The most curious anomalies exist. Women doctors, lecturers, teachers, clerks, telegraphists, business women, and those who administer their own estates, are denied by our enlightened and liberal-minded legislators the privilege of voting for parliamentary representation, thereby placing them on the same level as the pauper and the lunatic, who, I believe, are the only classes of unenfranchised male adults. Surely women who pay taxes might be considered capable of voting for the legislators of their country.
I had heard and read a good deal of Port Antonio, and intended visiting the place. Hearing some friends were going, I agreed to go with them.
We left Kingston at two in the afternoon, and should have reached Port Antonio at six in the evening, in good time for dinner, intending to take either a moonlight stroll or drive afterwards.
The first part of the journey occurred without mishap. We were just half-way, and it was after four o’clock, when, apparently, we were making an extra long stay at a station. Several passengers grumbled, peered out, then discovered something had gone wrong with the works. This is of such everyday occurrence that nobody seemed alarmed. In a few moments we learnt, quite casually, that a luggage train was derailed in a tunnel 200 yards ahead, and as it was a single line to Port Antonio, we should probably wait some time before we could proceed.
We must have waited at that God-forsaken spot nearly two hours. There was no inn or habitation where we could get as much as a cup of tea! We were then told to re-enter the train, which would take us to the entrance of the tunnel. We would have then to walk through to the other end, where a train was now waiting to take us to our destination. It was growing dark; the train crawled cautiously down a fairly steep incline, until both engines faced each other, only about 20 or 30 yards being left between them. The luggage was transferred, and we commenced our subterranean walk.
As we passed the derailed engine, which presented a slightly drunken aspect, the heat of the tunnel, combined with that from the roaring and steaming locomotive, was thoroughly appalling; at the same time the shouting of the officiate and the chattering of the blacks, who, laden with baggage, pushed past, made one think one had “struck” the direct road to the infernal regions. Only a narrow, stony footway between the rails and the wall of the tunnel made progress a matter of difficulty.

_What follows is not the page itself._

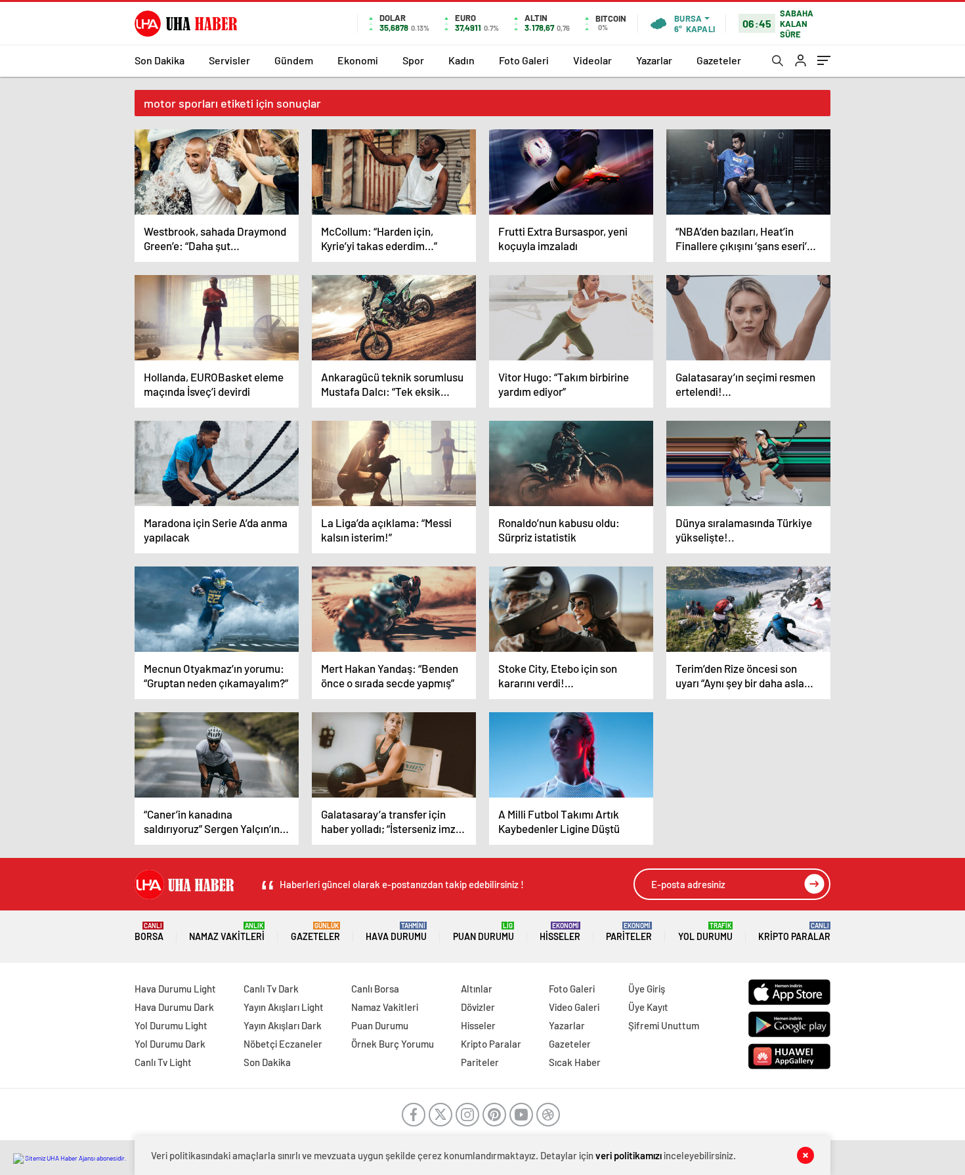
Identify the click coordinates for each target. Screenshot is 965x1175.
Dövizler (478, 1007)
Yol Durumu (705, 932)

We were nearly exhausted when we once more emerged into the twilight. The train lingered at every stopping-place; it was dark, so we could not see the north coast. Instead of six, it was eleven at night when at last we lumbered into Port Antonio.
We had had neither bite nor sup since one o’clock, and were fairly famished. To add to our misfortunes, it was raining in torrents at Port Antonio; no conveyance was at the station. A messenger was promptly despatched to the hotel for a “bus.” In about twenty minutes a couple of buggies drove up in the darkness, and whirled us up a steep hill to the only establishment the town possesses, where we arrived nearly dead-beat with fatigue. We instantly clamoured for brandy, or whisky and soda, but found, to our dismay, that it was a temperance hotel! I fear we reviled the upholders of that noble cause, but there was nothing to be done but swallow cold, weak tea, and stay our hunger on the uninviting scraps of meat they brought us with much grumbling. Giving us any food at all was evidently a work of supererogation on their part. We represented that ours was an exceptional case, but it is well to learn that the American who intends to make dollars, and plenty of them, has no time for politeness, nor is there room in his policy for the milk of human kindness.
This was my introduction to the much-lauded American establishment known as the Tichfield Hotel, which I had heard spoken of as the best hotel in the island. It certainly is beautifully situated on a hill overlooking the harbour, and the fruit, which is lavishly set before the visitor at every meal, is quite a feature. The building is commodious, and cleanliness and comfort are decidedly not lacking.